(A new question of the week)
A recent question raised a different issue about grouped frequency distributions than we have discussed previously: What do you do when the last class is labelled something like “30 or more”? As we’ll see, there is no one right answer!
An open question
Here is the initial question, which came in last month:
I understand that to use the formula to find mean for grouped data I have to find the class midpoint first. How do I find the midpoint when the information I have only states “above 100”?
We looked at the mean of a grouped distribution last time. There we had distributions like
Class Frequency ----- --------- 37-46 19 47-56 23 57-66 27 67-76 28
This might represent the number of people in an audience of various ages. We found the mean by multiplying the midpoint \(x_i\) of each class by its frequency \(f_i\), adding these up, and dividing by the total number of people:$$\frac{\sum_{i=1}^{n}x_i\cdot f_i}{\sum_{i=1}^{n}f_i}.$$ The midpoint of each class is the average of its upper and lower limits, such as \((37+46)\div 2 = 41.5\) for the first class. (We saw that we can do the same thing with class boundaries, for a continuous distribution.)
What if it looked like this instead?
Class Frequency ----- --------- 37-46 19 47-56 23 57-66 27 67-76 28 67 or more 28
The last class has no upper limit; how can we find its midpoint?
Looking back at old unarchived answers (because there is nothing about this published in the Ask Dr. Math archive), I found a couple questions like this that were never answered, probably because we were too busy even to answer the questions we could answer confidently! Here is one from 2008:
I'm trying to find the mean and median for this frequency distribution: Minutes of delay Shop A Shop B ---------------- ------ ------ Less than 10 20 15 10-15 25 20 15-20 30 30 20-25 25 15 25-30 20 10 30 or more 10 5 How do I calculate the mean if the last interval is open? How do I calculate the midpoint of the last class? Is there another way to do it? I know that I have to find the midpoint for each interval, multiply it by the frequency of each class, sum it up for all classes and divide it by the total number of observations. Mean = (Sum mp x f)/n But I need the midpoint of the last interval!!!
(Note that this distribution is continuous, and has to be interpreted so that “10-15” means “at least 10, and less than 15”, so that 15 is not included in two classes.) The last interval goes, in principle, from 30 to infinity, so its midpoint would be infinite.
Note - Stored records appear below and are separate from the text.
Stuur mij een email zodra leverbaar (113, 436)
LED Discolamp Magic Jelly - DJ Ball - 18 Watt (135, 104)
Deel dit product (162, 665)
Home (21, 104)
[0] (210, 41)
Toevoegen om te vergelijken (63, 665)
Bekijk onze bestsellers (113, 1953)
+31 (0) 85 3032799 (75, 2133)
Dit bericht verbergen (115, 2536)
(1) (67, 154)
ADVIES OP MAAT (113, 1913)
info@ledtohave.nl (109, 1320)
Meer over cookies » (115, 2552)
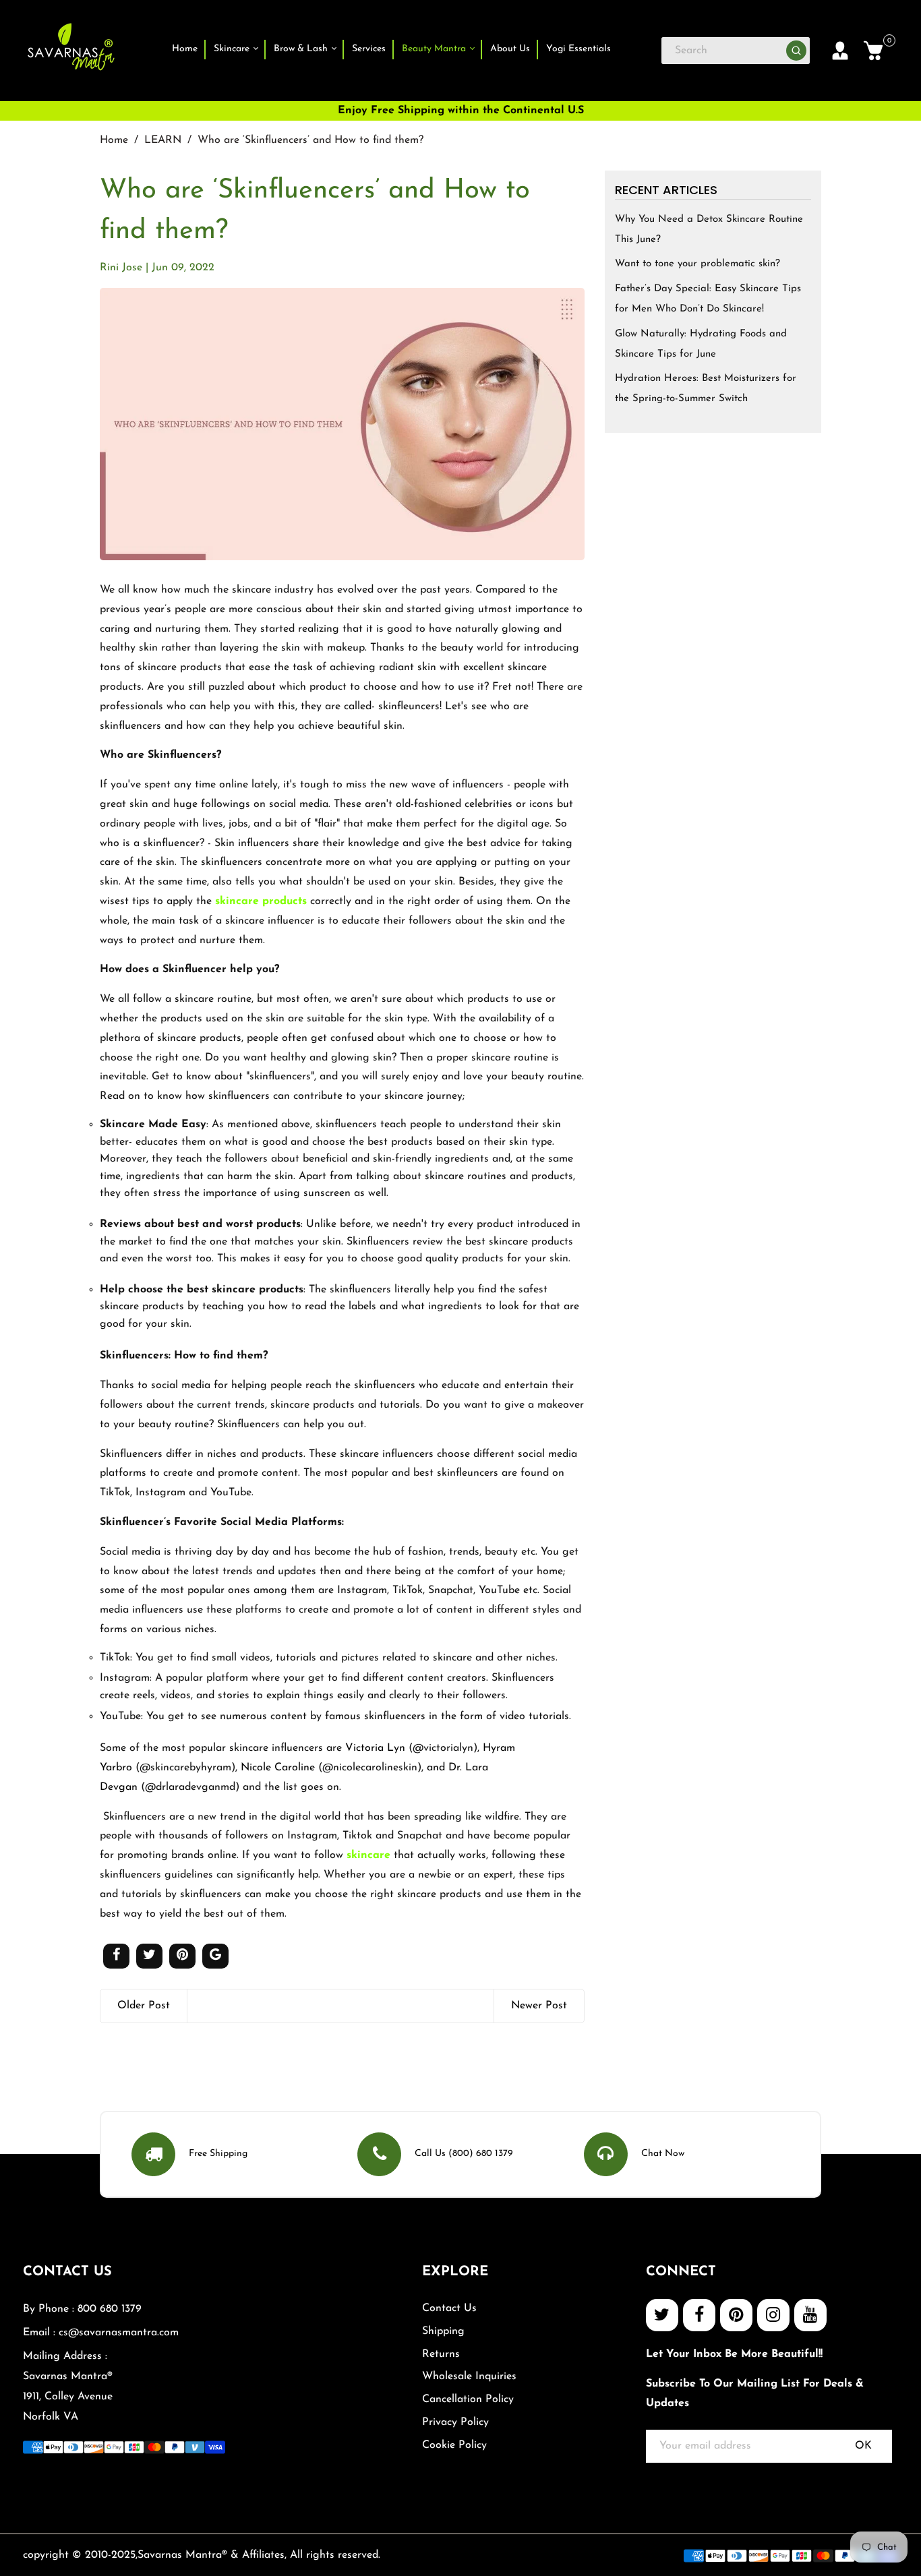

A similar question from 2006 included a hint to the intended answer:
The Department of Commerce, Bureau of the Census, reported the following information on the number of wage earners in more than 56 million American homes. Number of Earners Number (in thousands) 0 7,083 1 18,621 2 22,414 3 5,533 4 or more 2,797 a. What is the median number of wage earners per home? b. What is the modal number of wage earners per home? c. Explain why you cannot compute the mean number of wage earners per home. Hint - the data above is an example of grouped data.
This is not really grouped, as each row pertains to a single value – except for the last, which is a group representing all higher numbers! Apparently the author of this problem says that we can’t find the mean, because of the open-ended class. (Note that we can find the median and the mode, because neither is affected by the outliers in that last class!)
First answer: Give up
I answered, as I often do when there is no definitive answer in my experience, by searching for suitable sources to get a sense of what sort of answers knowledgeable people give. The sources I found are not necessarily authoritative, but are meant to provide a survey of what might be said about the subject. I started my reply with the technically correct answer:
The quick answer is, you really can’t find the mean of an open-ended distribution. Without having both limits for every class, you just don’t have the information you need. That is explicitly stated here:
https://people.richland.edu/james/lecture/m170/ch03-ave.html
The Mean is used in computing other statistics (such as the variance) and does not exist for open ended grouped frequency distributions.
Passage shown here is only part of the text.